All of which makes the limited-service sector -- hotels that eliminate things like room service, bellhop service and other labor-heavy amenities -- the buzziest in the industry. (And the sector is actually bifurcated. Tack on a high-end brand and some slick room finishes, and you have "select service"; for the hoi polloi, it becomes something akin to "extended stay.")

A select-service hotel will typically have about half the number of employees of a full-service, upscale property with the same number of rooms and about a quarter of the number of workers at a luxury property.
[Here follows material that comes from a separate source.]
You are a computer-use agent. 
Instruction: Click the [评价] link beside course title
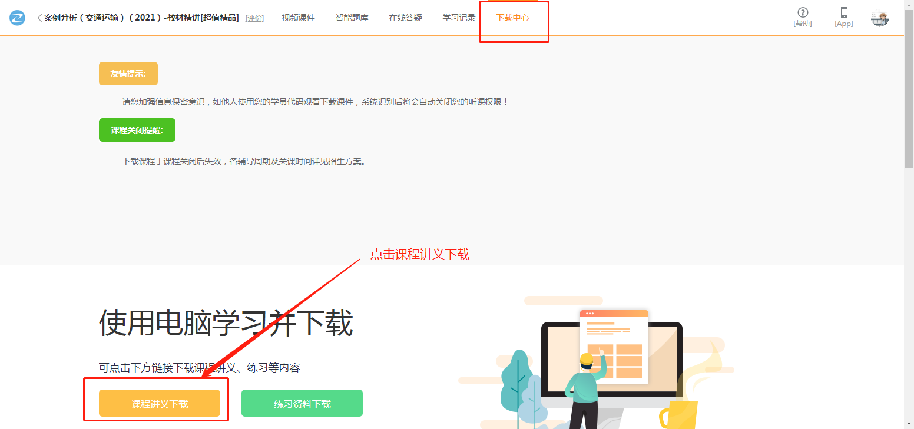254,18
In addition, no full kitchens, dining rooms or banquet facilities means less real estate.

That's why some of the most notable hotel development announcements in some of the biggest U.S. cities have involved select-service badges, not just luxury brands. Last year, a New York developer announced a 68-story, 639-room Courtyard-Residence Inn dual-branded property that will be New York's tallest hotel-only building when it opens in late 2013.

And earlier this year, a similar but smaller Residence Inn-Courtyard dual property broke ground across the street from downtown Los Angeles' L.A. Live entertainment district. That hotel will open in the summer of 2014.

"If you own a Hampton Inn next to Times Square, you're printing money," Jan Freitag, senior vice president at Smith Travel Research, told me in May.

And while full-service upscale and luxury hotels tend to be labor-heavy, even those sectors are finding ways to use technology to cut out unnecessary costs, with some operators being more creative than others. Companies such as Hyatt and Hilton have been recently pitching lobby redesigns in which many of the front-desk functions are replaced by kiosks that guests can use to check themselves in.

And this spring, luxury hotelier Swissotel said its Chicago property completed its $10 million lobby and meetings-space renovation, which included the installation of what Swissotel called a "ghost wall." The 80-square-foot glass wall includes a 60-inch transparent touch-screen "digital concierge" that guests can use to find restaurants and other local points of interest.

Still, while some analysts might marvel at the efficiency gains, others watching the hotel industry might ask: At what cost? J.D. Power, which has been conducting its hotel guest-satisfaction survey for 16 years, said check-in/checkout and other hotel-service ratings were at their lowest since 2006, the year before the economic downturn officially began. That caused (the seemingly aptly named) Stuart Greif, vice president and general manager of J.D. Power's global travel and hospitality practice, to give hoteliers a little grief.

"As the industry continues to recover and rates increase, hoteliers need to get back to the fundamentals and improve the overall guest experience," Greif said in a statement. "Hoteliers are falling further behind and need to catch up."

Regardless, hoteliers have a choice: either take advantage of the rebound in lodging spending by going back to hiring more associates to take care of their guests, or continue to embrace technology in hopes that increasingly tech-savvy travelers get used to performing more travel-related functions on their own.

We don't know which trend will win out. But what we do know is that those 200 Albertsons supermarkets that joined the self-service checkout counter fray about a decade ago decided to scrap those machines last year.